Trump’s newly chosen national security adviser, Rep. Michael Waltz, calls it “the Trump effect.” He tweeted that “dictators” in Venezuela, Nicaragua and Cuba were panicking at the prospect of Trump’s return, while adding “this is what leadership looks like.” Even the ceasefire that was reached between Hezbollah and Israel was, for Waltz, an outcome of this Trump effect. He said: “Everyone is coming to the table because of President Trump.” He added: “His resounding victory sent a clear message to the rest of the world that chaos won’t be tolerated. I’m glad to see concrete steps toward de-escalation in the Middle East.”
Although his Jan. 20 inauguration is still more than a month away, Trump is making waves internationally. World leaders began reaching out to him even before he was elected and he is casting a long shadow over events from the Indo-Pacific to Ukraine and the Middle East. The Biden administration is not comfortable with President-elect Trump’s moves, with some accusing him of running his own foreign policy and already changing the calculus of many actors on the world stage while President Joe Biden is still trying to solidify his legacy.

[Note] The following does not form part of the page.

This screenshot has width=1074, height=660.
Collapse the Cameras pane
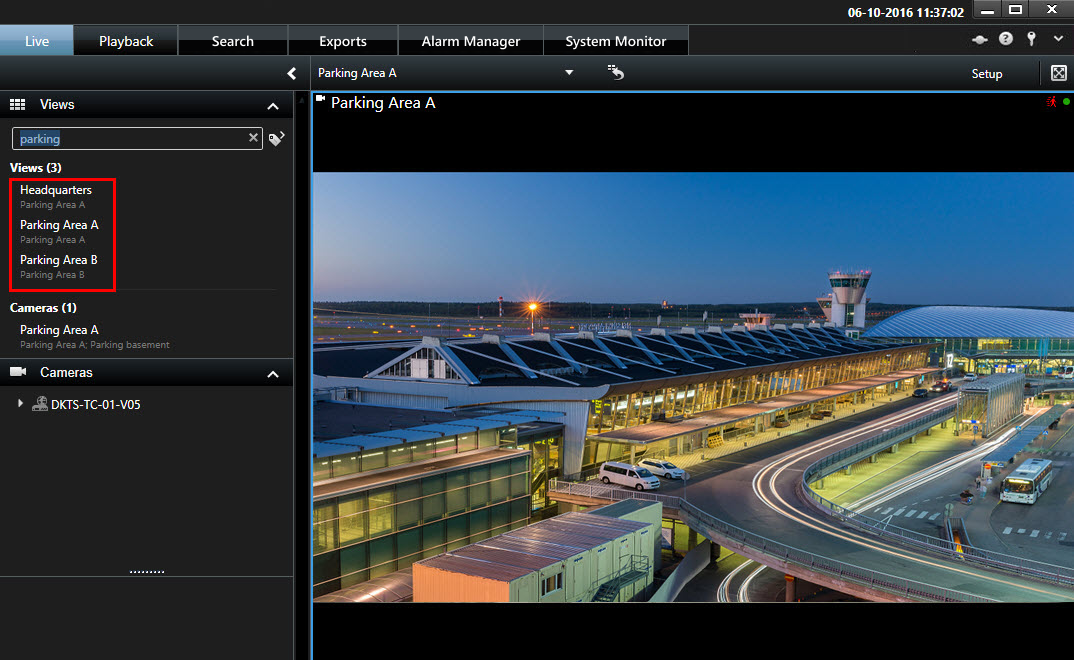click(272, 373)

The Biden administration is also taking actions that could lock Trump and his administration into policies that could derail his agenda. For example, Biden has allowed Ukraine to strike Russia with long-range US missiles, leading to an escalation and threatening Trump’s announced plan to end the conflict even before he is inaugurated.
But the transition teams on both sides are painting a rosy picture of cooperation and unity, dismissing any suggestion to the contrary. Waltz said in an interview last month: “Jake Sullivan (the outgoing national security adviser) and I have had discussions. For our adversaries out there that think this is a time of opportunity, that they can play one administration off the other, they’re wrong, and we are hand in glove. We are one team with the United States in this transition.”

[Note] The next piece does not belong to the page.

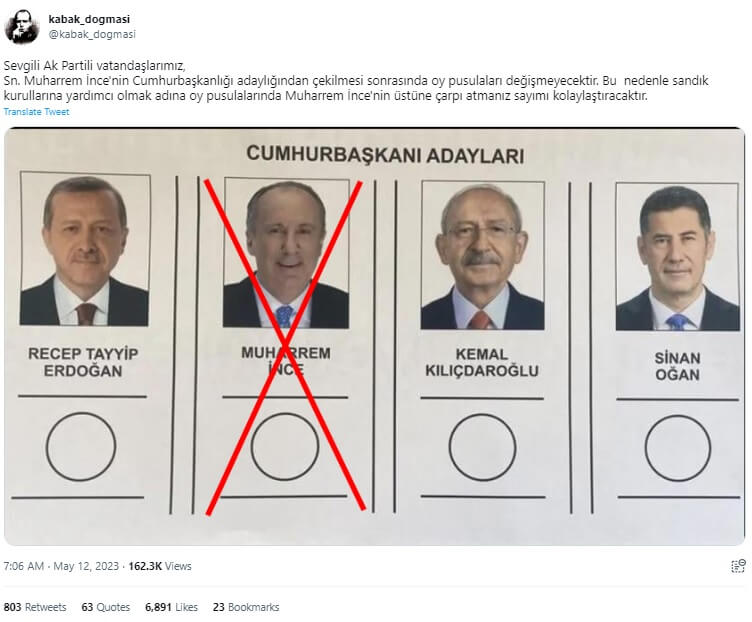Open kabak_dogmasi profile avatar
The image size is (752, 622).
point(22,27)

Plenty has been written about Trump’s proposed foreign policy team and the possible impact of their hawkish views on policy. But when it comes to foreign policy, there will be only one decider and one policy — the one that President Trump himself will dictate. He does not need to bring out President Harry Truman’s sign, “The buck stops here,” and display this on his desk to send a message about who will be in charge, as the world already knows.
• Dr. Amal Mudallali is a consultant on international affairs and former Lebanese ambassador to the UN.